## Data records
------------------------------------------------------------------------
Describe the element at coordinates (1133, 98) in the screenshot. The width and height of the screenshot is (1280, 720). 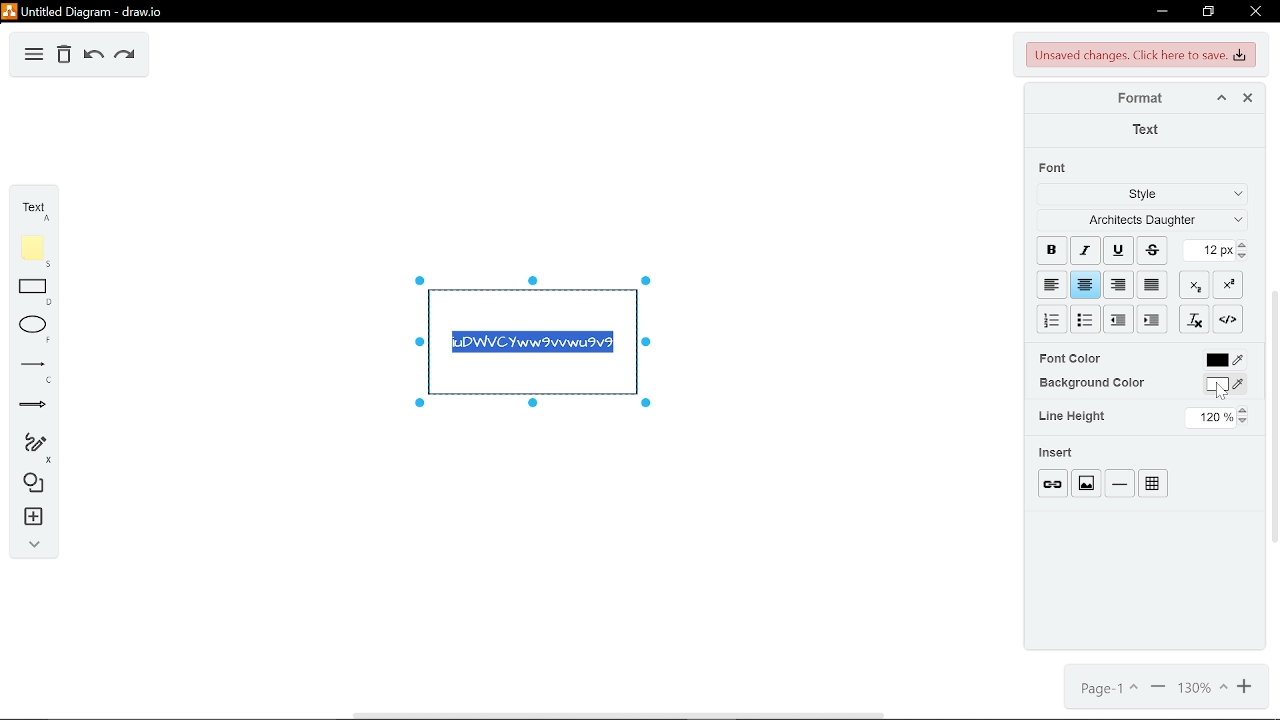
I see `format` at that location.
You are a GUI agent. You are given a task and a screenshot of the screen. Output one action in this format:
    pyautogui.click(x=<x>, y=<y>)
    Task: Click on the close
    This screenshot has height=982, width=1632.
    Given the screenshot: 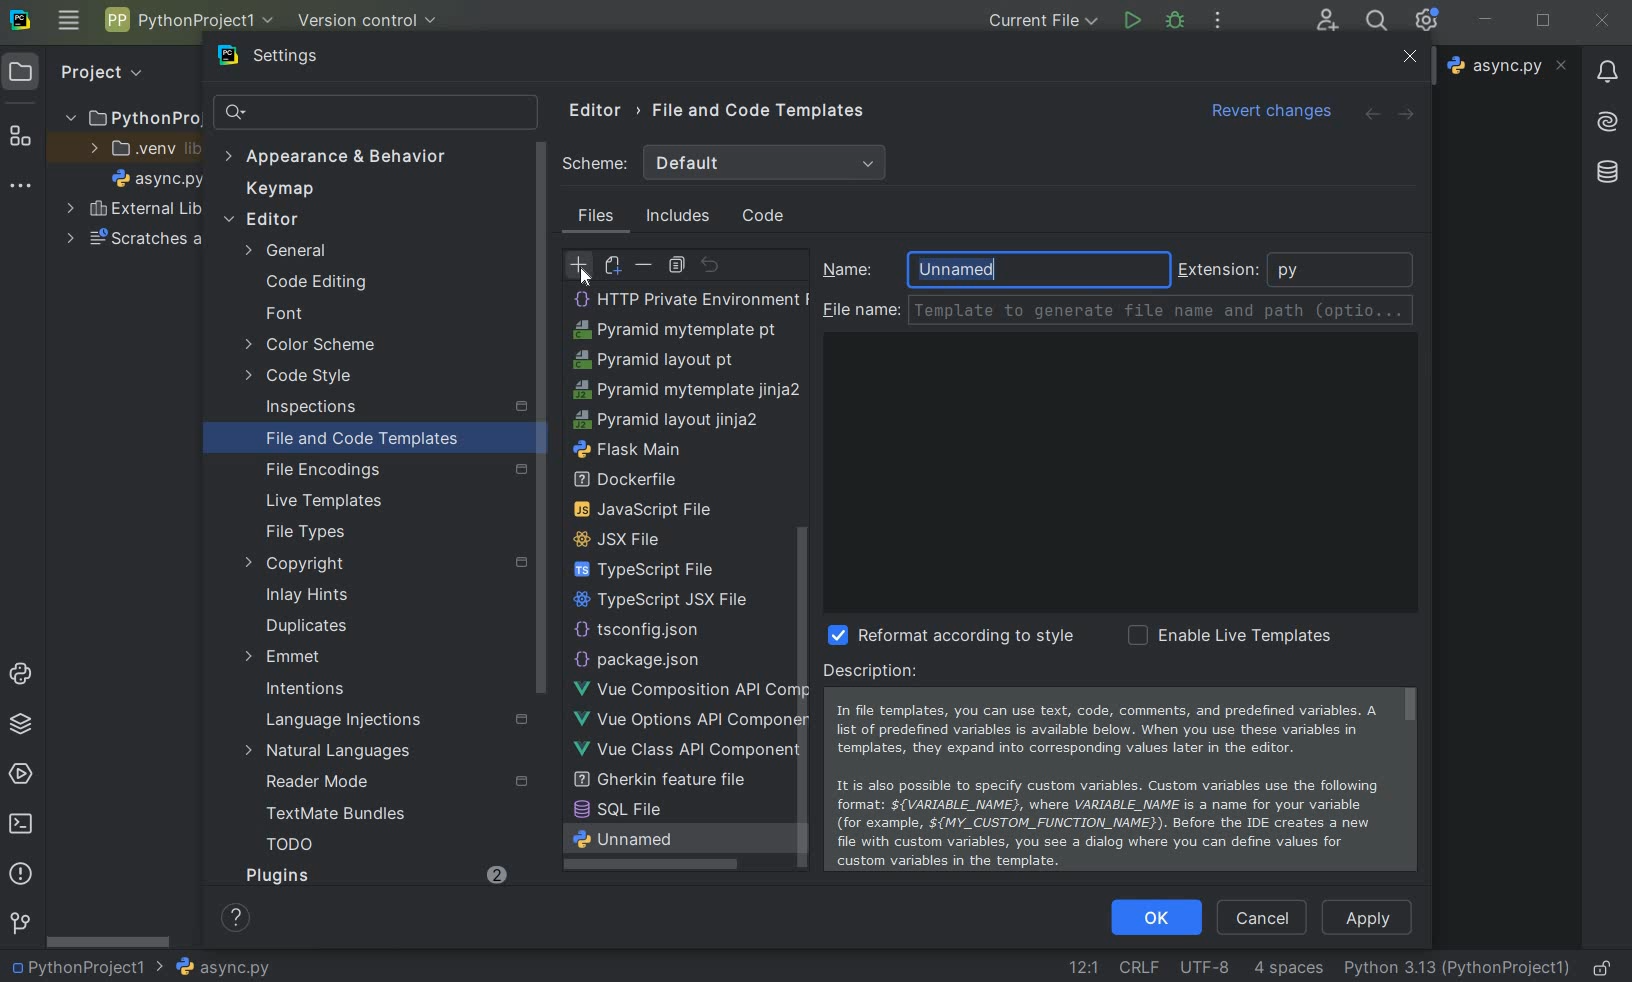 What is the action you would take?
    pyautogui.click(x=1603, y=20)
------------------------------------------------------------------------
## Given instruction
Edit the items from the line containing "You are a GUI" through the line containing "This screenshot has", changing "close" to "minimize" and leaving everything else untouched. Give only those lines.

## Exercise output
You are a GUI agent. You are given a task and a screenshot of the screen. Output one action in this format:
    pyautogui.click(x=<x>, y=<y>)
    Task: Click on the minimize
    This screenshot has height=982, width=1632.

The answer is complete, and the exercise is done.